>> begin LISTED ENTRIES

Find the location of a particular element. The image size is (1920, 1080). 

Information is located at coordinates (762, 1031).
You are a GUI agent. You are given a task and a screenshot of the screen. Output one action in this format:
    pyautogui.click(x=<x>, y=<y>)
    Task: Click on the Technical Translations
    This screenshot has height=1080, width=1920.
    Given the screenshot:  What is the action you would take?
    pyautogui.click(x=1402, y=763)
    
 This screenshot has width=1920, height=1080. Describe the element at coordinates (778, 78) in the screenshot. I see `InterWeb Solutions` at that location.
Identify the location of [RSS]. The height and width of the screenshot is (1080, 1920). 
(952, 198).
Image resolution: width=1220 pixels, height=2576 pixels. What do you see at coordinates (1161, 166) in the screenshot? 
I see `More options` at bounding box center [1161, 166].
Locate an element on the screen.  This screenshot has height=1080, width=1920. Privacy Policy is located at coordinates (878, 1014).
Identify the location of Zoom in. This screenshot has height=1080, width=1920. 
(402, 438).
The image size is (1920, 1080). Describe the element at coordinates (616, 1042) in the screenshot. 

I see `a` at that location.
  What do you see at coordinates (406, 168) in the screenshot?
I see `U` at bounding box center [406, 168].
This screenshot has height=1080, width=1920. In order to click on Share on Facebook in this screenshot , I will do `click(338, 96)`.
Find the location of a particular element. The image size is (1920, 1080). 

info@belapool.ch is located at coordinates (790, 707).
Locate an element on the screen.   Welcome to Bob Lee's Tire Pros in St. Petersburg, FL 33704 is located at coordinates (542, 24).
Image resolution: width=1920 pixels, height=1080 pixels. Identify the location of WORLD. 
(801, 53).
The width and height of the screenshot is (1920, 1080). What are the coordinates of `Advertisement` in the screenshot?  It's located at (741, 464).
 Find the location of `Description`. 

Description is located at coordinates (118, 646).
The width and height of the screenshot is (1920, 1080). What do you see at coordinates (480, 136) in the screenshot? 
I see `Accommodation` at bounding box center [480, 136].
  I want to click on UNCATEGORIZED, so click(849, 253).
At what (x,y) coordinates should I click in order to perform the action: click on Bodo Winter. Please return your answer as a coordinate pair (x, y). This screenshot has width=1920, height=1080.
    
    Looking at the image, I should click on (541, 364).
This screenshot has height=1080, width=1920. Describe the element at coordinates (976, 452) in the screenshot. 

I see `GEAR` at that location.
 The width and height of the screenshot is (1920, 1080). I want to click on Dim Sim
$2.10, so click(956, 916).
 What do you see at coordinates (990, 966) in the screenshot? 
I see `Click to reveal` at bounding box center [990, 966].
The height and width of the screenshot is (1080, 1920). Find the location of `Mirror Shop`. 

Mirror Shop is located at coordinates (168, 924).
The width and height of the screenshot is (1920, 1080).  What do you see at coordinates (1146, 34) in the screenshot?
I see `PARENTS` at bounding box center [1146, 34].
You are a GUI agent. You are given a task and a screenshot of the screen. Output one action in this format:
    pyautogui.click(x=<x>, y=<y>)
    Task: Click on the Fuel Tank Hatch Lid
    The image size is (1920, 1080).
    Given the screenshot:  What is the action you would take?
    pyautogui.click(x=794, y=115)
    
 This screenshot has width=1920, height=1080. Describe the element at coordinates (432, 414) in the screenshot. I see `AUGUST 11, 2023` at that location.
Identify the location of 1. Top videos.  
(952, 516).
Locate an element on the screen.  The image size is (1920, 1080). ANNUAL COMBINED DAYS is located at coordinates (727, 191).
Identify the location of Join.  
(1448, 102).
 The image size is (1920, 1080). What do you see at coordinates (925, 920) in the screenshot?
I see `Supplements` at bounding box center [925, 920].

>> end LISTED ENTRIES

**PROMPT:** Transcribe the data above verbatim, from its first line through the line containing "Information is located", inclusive.

**SOLUTION BELOW:**
Find the location of a particular element. The image size is (1920, 1080). 

Information is located at coordinates (762, 1031).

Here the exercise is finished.